The benchmark Shanghai Composite Index dropped 4.03 percent to close at 3,914.2 points, down 164.4 points. The Shenzhen A-share index slumped 701.53 points, or 5.2 percent, to conclude the day at 12,882.17 points.
On Wednesday, the lawmakers began discussing a draft bill authorizing the Ministry of Finance to issue 1.55 trillion yuan of special treasury bonds that will be used to purchase 200 billion U.S. dollars of foreign exchange in a move that was considered another measure to diminish liquidity.
National legislators also convened on Wednesday to discuss whether the current tax on deposits interest should be suspended or slashed. The move was seen as offering incentives for saving rather than investment.

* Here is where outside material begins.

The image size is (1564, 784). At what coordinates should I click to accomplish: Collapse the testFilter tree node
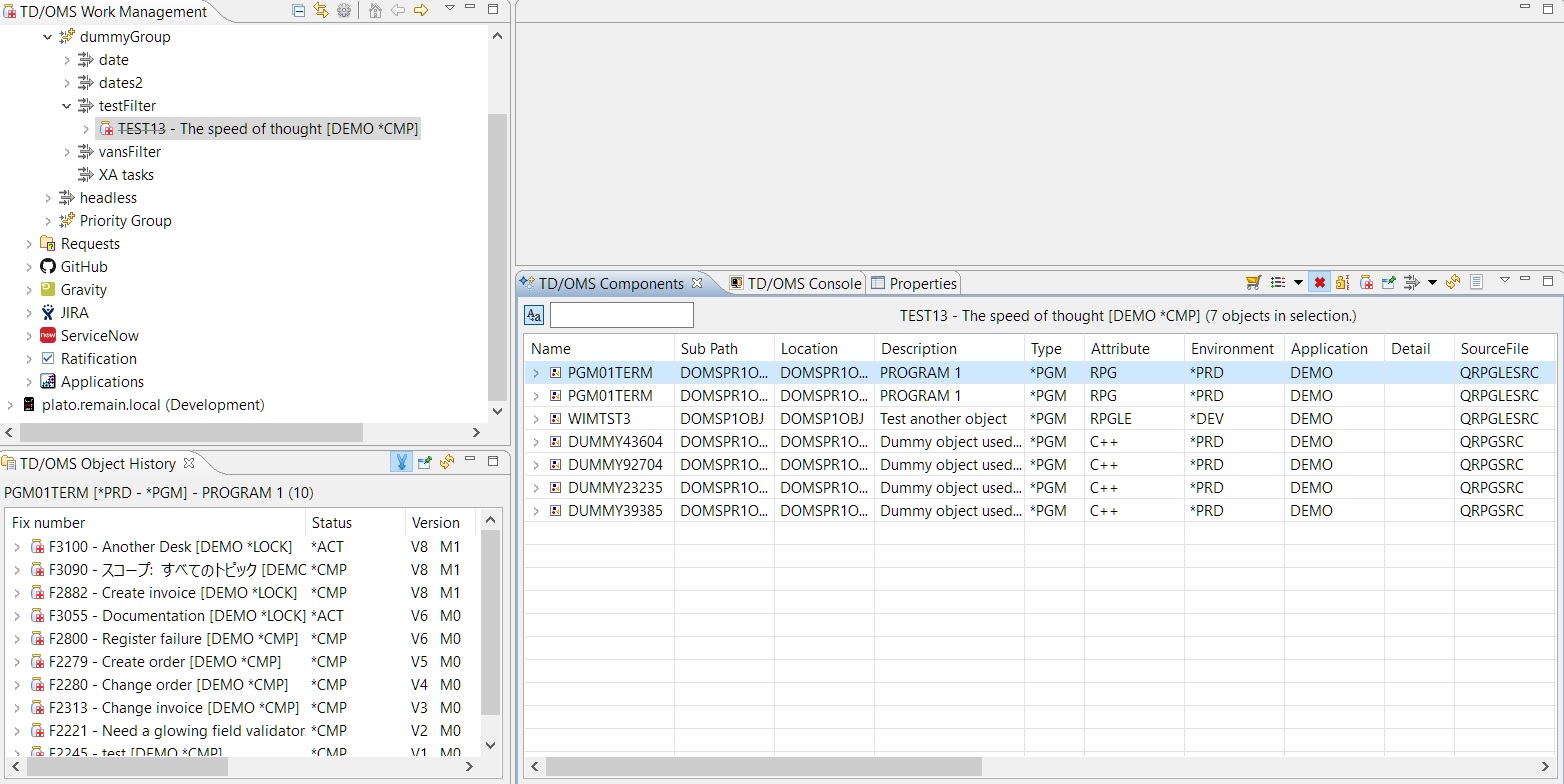click(x=67, y=106)
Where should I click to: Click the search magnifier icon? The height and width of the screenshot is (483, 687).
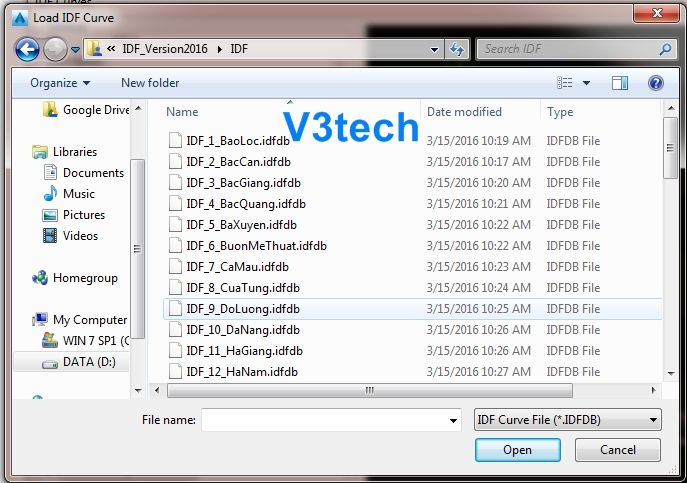coord(665,49)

The market heavyweights led the fall. Sinopec, China's largest oil refiner, fell 4.5 percent to 13.36 yuan, the Bank of China was down 1.76 percent to 5.02 yuan, the Industrial and Commercial Bank of China down 0.98 percent to 5.05 yuan, and China Life, the country's largest life insurer, down 4.03 percent to 43.1 yuan.
The Hushen 300 Index, which tracks 300 companies on the Shanghai and Shenzhen stock exchanges, closed at 3,858.52 points, down 181.96 points, or 4.5 percent, from the previous close.